■ Source data
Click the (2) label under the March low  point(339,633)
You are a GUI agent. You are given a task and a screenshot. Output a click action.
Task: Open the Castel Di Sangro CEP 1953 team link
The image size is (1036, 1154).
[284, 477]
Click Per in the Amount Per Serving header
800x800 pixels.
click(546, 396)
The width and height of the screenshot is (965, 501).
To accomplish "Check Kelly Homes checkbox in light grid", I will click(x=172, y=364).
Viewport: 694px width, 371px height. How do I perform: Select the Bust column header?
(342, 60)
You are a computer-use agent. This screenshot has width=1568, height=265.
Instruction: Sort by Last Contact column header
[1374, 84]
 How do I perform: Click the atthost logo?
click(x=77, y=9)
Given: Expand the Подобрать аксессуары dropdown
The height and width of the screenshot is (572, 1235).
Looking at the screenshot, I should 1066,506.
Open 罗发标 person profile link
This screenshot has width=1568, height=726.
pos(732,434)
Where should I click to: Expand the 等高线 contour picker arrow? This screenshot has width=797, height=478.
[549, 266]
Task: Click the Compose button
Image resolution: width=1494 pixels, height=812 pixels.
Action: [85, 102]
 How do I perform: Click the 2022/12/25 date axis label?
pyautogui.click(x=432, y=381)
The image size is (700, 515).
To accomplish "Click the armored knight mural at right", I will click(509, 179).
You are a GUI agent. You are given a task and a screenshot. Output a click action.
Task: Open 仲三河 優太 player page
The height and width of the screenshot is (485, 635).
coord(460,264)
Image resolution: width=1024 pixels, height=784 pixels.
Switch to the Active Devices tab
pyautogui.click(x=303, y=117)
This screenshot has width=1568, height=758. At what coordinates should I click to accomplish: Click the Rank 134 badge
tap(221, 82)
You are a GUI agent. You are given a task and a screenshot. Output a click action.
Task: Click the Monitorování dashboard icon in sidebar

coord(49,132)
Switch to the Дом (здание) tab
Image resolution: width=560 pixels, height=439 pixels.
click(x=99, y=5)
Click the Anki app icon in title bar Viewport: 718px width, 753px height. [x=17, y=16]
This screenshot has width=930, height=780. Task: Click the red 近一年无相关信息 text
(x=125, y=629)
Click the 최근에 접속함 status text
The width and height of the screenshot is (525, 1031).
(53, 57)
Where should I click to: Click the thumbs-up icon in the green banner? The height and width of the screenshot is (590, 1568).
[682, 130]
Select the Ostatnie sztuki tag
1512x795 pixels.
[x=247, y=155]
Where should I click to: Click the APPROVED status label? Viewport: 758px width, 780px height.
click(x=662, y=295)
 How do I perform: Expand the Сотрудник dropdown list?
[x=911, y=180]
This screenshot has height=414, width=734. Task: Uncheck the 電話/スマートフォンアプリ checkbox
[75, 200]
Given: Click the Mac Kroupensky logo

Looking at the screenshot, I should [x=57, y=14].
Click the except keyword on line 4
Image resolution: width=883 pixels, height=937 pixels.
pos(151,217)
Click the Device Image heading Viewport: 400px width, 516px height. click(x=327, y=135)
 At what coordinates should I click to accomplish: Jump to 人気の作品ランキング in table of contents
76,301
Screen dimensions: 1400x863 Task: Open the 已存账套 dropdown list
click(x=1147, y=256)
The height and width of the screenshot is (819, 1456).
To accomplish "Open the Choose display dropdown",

■ Exercise description
Starting with the first line of the entries, transcribe every line up to and including the one with "Task: Open the Castel".

■ Solution
Click the (2) label under the March low  point(339,633)
You are a GUI agent. You are given a task and a screenshot. Output a click action.
Task: Open the Castel Di Sangro CEP 1953 team link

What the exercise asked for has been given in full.